WHAT IS EXPECTED:
Print out all of the data below, keeping it identical to the original.

>>>>

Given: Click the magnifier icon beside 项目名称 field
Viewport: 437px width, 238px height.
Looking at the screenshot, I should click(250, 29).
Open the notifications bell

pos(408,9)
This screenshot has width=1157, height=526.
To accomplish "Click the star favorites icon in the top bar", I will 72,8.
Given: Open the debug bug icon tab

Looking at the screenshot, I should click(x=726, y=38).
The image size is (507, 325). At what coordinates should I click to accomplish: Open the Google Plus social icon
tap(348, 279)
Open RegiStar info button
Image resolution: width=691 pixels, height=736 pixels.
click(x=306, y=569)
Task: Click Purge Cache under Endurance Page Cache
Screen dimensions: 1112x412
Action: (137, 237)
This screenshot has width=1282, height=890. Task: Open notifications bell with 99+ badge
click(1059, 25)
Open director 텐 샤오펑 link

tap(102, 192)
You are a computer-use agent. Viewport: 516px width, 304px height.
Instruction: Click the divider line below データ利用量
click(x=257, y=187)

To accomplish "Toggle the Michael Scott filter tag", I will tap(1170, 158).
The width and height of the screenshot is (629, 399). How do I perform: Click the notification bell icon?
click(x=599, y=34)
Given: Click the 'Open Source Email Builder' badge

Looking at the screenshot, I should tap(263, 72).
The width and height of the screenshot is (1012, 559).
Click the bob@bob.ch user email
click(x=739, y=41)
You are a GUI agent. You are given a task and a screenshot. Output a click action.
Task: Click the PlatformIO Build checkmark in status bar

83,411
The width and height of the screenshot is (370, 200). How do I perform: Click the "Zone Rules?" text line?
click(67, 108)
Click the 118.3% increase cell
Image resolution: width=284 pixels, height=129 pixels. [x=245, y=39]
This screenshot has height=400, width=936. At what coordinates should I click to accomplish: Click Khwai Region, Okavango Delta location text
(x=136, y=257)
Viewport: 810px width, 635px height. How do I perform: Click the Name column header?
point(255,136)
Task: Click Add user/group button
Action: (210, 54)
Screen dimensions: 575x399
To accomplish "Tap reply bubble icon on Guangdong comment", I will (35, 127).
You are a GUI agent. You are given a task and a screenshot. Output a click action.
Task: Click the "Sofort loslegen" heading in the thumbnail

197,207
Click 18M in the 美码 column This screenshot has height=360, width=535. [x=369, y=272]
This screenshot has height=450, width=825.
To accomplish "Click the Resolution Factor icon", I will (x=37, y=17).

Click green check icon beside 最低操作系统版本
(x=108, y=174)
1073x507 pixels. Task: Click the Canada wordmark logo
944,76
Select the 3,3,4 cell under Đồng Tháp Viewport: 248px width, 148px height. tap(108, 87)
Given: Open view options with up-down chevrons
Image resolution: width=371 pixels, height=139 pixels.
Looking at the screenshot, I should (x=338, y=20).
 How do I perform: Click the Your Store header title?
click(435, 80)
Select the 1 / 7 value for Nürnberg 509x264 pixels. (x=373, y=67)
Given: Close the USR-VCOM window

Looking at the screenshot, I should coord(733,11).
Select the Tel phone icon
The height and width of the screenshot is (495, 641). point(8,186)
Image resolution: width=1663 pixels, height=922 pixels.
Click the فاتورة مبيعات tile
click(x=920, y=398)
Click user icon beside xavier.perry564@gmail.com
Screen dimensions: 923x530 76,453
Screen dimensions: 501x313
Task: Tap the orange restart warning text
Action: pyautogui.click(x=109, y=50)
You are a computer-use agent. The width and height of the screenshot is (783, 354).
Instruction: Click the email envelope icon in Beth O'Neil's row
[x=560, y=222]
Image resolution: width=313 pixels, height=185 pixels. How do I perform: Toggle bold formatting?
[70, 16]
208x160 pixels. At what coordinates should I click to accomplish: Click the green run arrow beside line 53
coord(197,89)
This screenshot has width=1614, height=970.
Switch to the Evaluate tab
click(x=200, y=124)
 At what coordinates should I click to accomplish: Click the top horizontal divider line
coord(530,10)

<<<<

RESULT BELOW:
Given: Click the magnifier icon beside 项目名称 field
Viewport: 437px width, 238px height.
Looking at the screenshot, I should click(250, 29).
Open the notifications bell

pos(408,9)
This screenshot has width=1157, height=526.
To accomplish "Click the star favorites icon in the top bar", I will 72,8.
Given: Open the debug bug icon tab

Looking at the screenshot, I should click(x=726, y=38).
The image size is (507, 325). At what coordinates should I click to accomplish: Open the Google Plus social icon
tap(348, 279)
Open RegiStar info button
Image resolution: width=691 pixels, height=736 pixels.
click(x=306, y=569)
Task: Click Purge Cache under Endurance Page Cache
Screen dimensions: 1112x412
Action: (137, 237)
This screenshot has width=1282, height=890. Task: Open notifications bell with 99+ badge
click(1059, 25)
Open director 텐 샤오펑 link

tap(102, 192)
You are a computer-use agent. Viewport: 516px width, 304px height.
Instruction: Click the divider line below データ利用量
click(x=257, y=187)

To accomplish "Toggle the Michael Scott filter tag", I will tap(1170, 158).
The width and height of the screenshot is (629, 399). How do I perform: Click the notification bell icon?
click(x=599, y=34)
Given: Click the 'Open Source Email Builder' badge

Looking at the screenshot, I should tap(263, 72).
The width and height of the screenshot is (1012, 559).
Click the bob@bob.ch user email
click(x=739, y=41)
You are a GUI agent. You are given a task and a screenshot. Output a click action.
Task: Click the PlatformIO Build checkmark in status bar

83,411
The width and height of the screenshot is (370, 200). How do I perform: Click the "Zone Rules?" text line?
click(67, 108)
Click the 118.3% increase cell
Image resolution: width=284 pixels, height=129 pixels. [x=245, y=39]
This screenshot has height=400, width=936. At what coordinates should I click to accomplish: Click Khwai Region, Okavango Delta location text
(x=136, y=257)
Viewport: 810px width, 635px height. How do I perform: Click the Name column header?
point(255,136)
Task: Click Add user/group button
Action: (210, 54)
Screen dimensions: 575x399
To accomplish "Tap reply bubble icon on Guangdong comment", I will (35, 127).
You are a GUI agent. You are given a task and a screenshot. Output a click action.
Task: Click the "Sofort loslegen" heading in the thumbnail

197,207
Click 18M in the 美码 column This screenshot has height=360, width=535. [x=369, y=272]
This screenshot has height=450, width=825.
To accomplish "Click the Resolution Factor icon", I will (x=37, y=17).

Click green check icon beside 最低操作系统版本
(x=108, y=174)
1073x507 pixels. Task: Click the Canada wordmark logo
944,76
Select the 3,3,4 cell under Đồng Tháp Viewport: 248px width, 148px height. tap(108, 87)
Given: Open view options with up-down chevrons
Image resolution: width=371 pixels, height=139 pixels.
Looking at the screenshot, I should (x=338, y=20).
 How do I perform: Click the Your Store header title?
click(435, 80)
Select the 1 / 7 value for Nürnberg 509x264 pixels. (x=373, y=67)
Given: Close the USR-VCOM window

Looking at the screenshot, I should coord(733,11).
Select the Tel phone icon
The height and width of the screenshot is (495, 641). point(8,186)
Image resolution: width=1663 pixels, height=922 pixels.
Click the فاتورة مبيعات tile
click(x=920, y=398)
Click user icon beside xavier.perry564@gmail.com
Screen dimensions: 923x530 76,453
Screen dimensions: 501x313
Task: Tap the orange restart warning text
Action: pyautogui.click(x=109, y=50)
You are a computer-use agent. The width and height of the screenshot is (783, 354).
Instruction: Click the email envelope icon in Beth O'Neil's row
[x=560, y=222]
Image resolution: width=313 pixels, height=185 pixels. How do I perform: Toggle bold formatting?
[70, 16]
208x160 pixels. At what coordinates should I click to accomplish: Click the green run arrow beside line 53
coord(197,89)
This screenshot has width=1614, height=970.
Switch to the Evaluate tab
click(x=200, y=124)
 At what coordinates should I click to accomplish: Click the top horizontal divider line
coord(530,10)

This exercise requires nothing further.